Breaking Glass Pictures: Q&A

(Above: ‘Kanarie.’ Source: Breaking Glass Pictures)

Breaking Glass Pictures is a Philadelphia-based distributor of indie and art-house titles, selected from film festivals around the world.

Rich Wolff
Rich Wolff

The company’s films can be found on Netflix, Vudu, iTunes, Amazon and other streaming services.

The Savvy Screener recently spoke with Breaking Glass Pictures Co-Founder and CEO Rich Wolff about the company’s evolution and plans for the future.

TSS: Why, how and when did BPG get started? Where is BGP based? 

Rich Wolff: Breaking Glass Pictures released its first film on November 17, 2009. The company is based in Old City Philadelphia. 

TSS: How has BGP’s business evolved since in the 10 years since your launch? 

Wolff: That’s a good question – DVD sales have decreased in the industry. However, our own physical goods sales remain healthy. Digital continues to grow nicely, but film is becoming more of a commodity which ultimately hurts filmmakers – getting 5,000 films to watch for $10 month decreases the perceived value of a film. Breaking Glass and others have to work harder to maintain current revenue levels.   

TSS: What makes BGP different from other independent film distributors? 

Wolff: We make ourselves available to our filmmakers – work collaboratively – do our best.
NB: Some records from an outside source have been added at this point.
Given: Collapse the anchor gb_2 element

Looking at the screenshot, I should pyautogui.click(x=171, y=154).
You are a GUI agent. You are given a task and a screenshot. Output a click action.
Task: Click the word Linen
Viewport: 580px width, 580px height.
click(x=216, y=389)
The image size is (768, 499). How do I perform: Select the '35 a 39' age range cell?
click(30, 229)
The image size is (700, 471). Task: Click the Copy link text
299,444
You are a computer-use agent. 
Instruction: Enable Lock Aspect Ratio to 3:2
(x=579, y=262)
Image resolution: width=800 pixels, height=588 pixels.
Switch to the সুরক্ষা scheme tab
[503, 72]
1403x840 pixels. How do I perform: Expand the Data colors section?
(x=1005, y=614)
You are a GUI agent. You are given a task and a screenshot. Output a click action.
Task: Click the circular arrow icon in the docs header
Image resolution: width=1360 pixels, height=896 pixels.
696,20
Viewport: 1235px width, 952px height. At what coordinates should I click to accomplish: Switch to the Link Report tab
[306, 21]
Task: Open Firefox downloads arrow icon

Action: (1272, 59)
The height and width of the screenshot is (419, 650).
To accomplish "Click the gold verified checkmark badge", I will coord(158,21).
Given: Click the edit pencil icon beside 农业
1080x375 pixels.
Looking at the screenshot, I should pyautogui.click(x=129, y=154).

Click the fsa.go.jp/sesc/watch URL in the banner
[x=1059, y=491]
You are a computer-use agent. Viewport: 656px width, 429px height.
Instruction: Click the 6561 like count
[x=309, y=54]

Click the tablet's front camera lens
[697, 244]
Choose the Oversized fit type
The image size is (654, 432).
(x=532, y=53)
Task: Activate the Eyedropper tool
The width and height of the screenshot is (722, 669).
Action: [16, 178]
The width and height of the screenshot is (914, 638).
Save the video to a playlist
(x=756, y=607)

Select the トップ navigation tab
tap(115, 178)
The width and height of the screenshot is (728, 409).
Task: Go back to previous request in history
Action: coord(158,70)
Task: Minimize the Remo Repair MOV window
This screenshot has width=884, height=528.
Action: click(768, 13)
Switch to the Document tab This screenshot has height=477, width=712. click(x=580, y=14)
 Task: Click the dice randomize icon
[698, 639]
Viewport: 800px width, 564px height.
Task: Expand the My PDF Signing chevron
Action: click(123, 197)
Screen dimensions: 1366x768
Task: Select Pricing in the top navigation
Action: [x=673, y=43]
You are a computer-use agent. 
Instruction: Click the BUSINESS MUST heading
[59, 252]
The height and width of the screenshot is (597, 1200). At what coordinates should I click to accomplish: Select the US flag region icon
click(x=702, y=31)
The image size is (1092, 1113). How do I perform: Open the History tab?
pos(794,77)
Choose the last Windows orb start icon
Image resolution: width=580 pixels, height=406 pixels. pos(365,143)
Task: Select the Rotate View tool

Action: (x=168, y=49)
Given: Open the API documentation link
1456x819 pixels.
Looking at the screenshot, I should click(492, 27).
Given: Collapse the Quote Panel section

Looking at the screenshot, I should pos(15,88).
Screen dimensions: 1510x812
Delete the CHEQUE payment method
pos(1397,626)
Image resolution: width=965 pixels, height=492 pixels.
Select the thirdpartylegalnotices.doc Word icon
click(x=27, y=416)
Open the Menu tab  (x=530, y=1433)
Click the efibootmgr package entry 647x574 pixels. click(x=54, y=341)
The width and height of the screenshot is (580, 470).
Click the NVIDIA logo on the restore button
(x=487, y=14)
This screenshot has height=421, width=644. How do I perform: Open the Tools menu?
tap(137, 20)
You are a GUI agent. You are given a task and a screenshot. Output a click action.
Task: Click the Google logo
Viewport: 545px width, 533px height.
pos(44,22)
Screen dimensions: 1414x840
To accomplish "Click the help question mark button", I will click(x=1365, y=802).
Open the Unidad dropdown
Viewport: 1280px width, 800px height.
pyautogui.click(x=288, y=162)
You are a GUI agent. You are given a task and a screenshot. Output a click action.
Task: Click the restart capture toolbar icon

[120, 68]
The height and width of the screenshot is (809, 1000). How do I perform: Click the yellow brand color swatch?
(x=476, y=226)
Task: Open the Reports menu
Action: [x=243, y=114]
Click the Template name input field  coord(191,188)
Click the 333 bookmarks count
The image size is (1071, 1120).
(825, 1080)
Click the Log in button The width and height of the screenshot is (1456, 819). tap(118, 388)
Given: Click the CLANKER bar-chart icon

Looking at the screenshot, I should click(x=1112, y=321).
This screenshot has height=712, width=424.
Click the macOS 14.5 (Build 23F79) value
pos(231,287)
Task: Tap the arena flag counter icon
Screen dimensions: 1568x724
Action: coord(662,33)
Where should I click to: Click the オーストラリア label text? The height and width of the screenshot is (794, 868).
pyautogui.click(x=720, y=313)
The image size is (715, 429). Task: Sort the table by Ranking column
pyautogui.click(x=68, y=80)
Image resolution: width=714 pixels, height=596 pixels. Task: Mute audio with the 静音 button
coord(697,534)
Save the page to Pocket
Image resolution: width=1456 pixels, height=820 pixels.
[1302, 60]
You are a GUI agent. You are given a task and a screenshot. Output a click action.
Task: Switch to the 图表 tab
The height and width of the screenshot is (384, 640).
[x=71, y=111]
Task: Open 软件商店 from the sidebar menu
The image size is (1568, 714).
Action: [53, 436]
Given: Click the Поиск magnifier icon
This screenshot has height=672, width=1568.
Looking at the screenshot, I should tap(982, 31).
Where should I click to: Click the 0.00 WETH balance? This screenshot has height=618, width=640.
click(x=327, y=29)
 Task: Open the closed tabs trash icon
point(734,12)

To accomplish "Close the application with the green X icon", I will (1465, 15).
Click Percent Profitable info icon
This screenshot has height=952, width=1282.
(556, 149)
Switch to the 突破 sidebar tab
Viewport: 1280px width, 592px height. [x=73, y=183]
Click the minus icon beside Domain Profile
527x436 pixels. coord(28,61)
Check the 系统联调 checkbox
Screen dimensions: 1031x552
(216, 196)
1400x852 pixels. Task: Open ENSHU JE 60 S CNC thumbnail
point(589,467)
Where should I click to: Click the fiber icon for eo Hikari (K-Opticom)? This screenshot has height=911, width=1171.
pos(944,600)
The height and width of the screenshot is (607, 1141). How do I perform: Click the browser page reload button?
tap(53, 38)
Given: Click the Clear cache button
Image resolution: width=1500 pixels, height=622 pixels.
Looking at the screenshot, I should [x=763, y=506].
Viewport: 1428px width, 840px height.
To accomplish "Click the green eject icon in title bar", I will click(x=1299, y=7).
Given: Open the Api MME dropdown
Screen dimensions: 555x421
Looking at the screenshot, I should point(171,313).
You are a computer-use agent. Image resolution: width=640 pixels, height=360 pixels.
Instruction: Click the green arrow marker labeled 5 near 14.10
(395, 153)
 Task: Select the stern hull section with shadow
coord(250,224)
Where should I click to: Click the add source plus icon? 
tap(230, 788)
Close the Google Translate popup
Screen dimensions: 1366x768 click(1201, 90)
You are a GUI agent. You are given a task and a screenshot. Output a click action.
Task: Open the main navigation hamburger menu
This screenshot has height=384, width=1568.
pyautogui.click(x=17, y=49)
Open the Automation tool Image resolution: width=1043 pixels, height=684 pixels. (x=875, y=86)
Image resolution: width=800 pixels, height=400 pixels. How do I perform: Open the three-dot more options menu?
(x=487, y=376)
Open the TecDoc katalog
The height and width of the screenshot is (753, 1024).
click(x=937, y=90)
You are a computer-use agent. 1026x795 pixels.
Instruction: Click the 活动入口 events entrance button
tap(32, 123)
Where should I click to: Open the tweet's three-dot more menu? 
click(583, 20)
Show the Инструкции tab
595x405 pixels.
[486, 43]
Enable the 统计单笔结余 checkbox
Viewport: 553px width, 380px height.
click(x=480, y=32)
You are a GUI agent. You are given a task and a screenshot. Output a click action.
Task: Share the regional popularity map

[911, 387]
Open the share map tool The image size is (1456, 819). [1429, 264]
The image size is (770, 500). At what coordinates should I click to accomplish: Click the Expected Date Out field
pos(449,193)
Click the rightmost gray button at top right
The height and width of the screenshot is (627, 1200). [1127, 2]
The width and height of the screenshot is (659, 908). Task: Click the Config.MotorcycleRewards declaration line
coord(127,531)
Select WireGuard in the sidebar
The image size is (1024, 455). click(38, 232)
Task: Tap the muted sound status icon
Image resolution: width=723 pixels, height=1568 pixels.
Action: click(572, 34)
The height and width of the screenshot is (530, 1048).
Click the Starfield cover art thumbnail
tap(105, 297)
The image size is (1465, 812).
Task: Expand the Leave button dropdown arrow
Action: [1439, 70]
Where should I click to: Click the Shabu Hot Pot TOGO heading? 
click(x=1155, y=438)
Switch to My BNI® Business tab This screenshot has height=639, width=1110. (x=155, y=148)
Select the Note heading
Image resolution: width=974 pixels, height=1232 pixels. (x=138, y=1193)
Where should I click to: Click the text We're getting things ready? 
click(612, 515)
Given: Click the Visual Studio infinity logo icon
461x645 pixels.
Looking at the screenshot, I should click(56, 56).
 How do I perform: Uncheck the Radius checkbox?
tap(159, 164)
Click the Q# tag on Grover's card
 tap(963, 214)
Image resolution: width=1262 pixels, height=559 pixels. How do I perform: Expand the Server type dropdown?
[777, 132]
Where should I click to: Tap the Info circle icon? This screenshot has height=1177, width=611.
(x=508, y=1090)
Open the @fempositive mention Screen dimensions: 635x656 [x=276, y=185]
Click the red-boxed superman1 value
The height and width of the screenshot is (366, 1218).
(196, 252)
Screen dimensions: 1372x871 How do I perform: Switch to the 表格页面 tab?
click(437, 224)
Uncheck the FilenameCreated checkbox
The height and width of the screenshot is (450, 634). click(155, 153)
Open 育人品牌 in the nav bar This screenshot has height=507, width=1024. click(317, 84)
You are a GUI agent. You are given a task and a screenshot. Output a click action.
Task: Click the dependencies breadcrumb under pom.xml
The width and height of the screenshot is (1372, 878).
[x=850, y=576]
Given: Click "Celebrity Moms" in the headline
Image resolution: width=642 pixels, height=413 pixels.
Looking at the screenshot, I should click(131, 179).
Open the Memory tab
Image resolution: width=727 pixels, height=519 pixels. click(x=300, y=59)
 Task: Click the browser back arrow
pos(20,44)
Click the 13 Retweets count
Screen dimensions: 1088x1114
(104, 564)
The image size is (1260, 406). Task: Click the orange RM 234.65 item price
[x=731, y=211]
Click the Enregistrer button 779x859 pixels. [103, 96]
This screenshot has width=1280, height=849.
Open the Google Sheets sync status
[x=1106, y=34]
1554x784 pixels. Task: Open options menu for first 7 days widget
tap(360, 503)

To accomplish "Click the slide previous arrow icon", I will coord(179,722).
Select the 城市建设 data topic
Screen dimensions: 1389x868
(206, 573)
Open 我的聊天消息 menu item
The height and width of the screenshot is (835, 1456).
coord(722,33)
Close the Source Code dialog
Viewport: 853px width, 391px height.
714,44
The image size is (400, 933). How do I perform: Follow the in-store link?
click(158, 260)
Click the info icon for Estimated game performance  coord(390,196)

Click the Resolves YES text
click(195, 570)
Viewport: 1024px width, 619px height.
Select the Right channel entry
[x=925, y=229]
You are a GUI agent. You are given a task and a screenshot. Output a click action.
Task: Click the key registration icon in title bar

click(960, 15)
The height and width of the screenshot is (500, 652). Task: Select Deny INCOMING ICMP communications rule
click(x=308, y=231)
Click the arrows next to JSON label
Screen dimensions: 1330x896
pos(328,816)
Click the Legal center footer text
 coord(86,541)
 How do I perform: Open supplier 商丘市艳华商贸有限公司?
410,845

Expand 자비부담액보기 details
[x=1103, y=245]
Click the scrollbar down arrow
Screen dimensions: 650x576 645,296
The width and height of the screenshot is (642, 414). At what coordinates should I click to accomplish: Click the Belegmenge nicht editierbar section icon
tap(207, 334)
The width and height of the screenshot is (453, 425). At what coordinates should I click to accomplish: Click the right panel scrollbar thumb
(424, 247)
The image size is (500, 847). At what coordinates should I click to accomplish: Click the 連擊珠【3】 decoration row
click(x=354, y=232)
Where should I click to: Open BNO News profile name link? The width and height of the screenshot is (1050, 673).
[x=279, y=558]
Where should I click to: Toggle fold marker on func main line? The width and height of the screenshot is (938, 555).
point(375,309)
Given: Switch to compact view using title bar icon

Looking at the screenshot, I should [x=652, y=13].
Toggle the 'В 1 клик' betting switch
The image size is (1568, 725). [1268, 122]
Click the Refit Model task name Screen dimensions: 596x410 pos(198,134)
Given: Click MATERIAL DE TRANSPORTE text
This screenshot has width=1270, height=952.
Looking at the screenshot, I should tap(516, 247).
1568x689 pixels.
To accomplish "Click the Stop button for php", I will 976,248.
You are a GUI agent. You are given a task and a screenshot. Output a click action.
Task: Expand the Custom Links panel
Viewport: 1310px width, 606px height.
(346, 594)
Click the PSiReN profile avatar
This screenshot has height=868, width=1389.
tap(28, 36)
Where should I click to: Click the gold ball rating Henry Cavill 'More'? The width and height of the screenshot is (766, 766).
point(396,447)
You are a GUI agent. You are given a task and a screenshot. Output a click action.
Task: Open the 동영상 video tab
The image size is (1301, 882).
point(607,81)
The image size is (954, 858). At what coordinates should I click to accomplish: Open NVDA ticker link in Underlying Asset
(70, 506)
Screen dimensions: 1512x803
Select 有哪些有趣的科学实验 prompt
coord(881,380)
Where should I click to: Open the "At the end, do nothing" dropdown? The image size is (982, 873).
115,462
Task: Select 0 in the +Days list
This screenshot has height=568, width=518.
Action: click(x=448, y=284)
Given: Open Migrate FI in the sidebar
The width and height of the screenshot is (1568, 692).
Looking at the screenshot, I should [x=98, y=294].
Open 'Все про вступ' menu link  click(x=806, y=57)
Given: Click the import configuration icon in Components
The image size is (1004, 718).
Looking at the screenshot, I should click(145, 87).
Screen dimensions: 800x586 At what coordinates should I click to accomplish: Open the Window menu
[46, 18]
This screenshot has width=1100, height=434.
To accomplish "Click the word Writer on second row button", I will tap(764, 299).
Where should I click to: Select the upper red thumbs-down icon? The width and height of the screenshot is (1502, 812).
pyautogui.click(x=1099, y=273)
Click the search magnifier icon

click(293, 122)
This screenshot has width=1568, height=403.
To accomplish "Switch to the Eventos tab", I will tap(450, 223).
There are a lot of good companies out there, and we do our best to stand out.

TSS: What is the breakdown between streaming rentals and streaming sales/downloads? 

Wolff: Streaming rentals are much more prevalent, about 80%, and download to own is about 20%. 

TSS: Is straight-to-streaming more lucrative than straight-to-home video (i.e., DVDs, Blu-ray)? 

Wolff: It depends on the title. A lot of factors contribute to the lucrativeness of a film.

TSS: What specific genres does BGP specialize in? Any upcoming titles you can tell us about? 

Wolff: LGBT and foreign language to name a couple. We recently acquired the beautiful, musical drama Kanarie (Canary) from South Africa, the festival favorite Is That You? (Eres Tu Papa?) from Cuba, and a few other films we’ll be announcing shortly. 

TSS: What are your biggest challenges right now? 

Wolff: Sifting through the titles from all the festivals and finding the right titles to add to our catalog. 

TSS: What’s next for BGP? 

Wolff: We have a 10-city release for She’s Just a Shadow, an amazing gangster thriller film shot in Japan, but mostly in English. It’s pretty extreme: sex, drugs, gangsters and a serial killer thrown in for good measure. Adam Sherman directed and wrote the film – he also produced the last two Larry Clark films – Marfa Girl 1 and 2.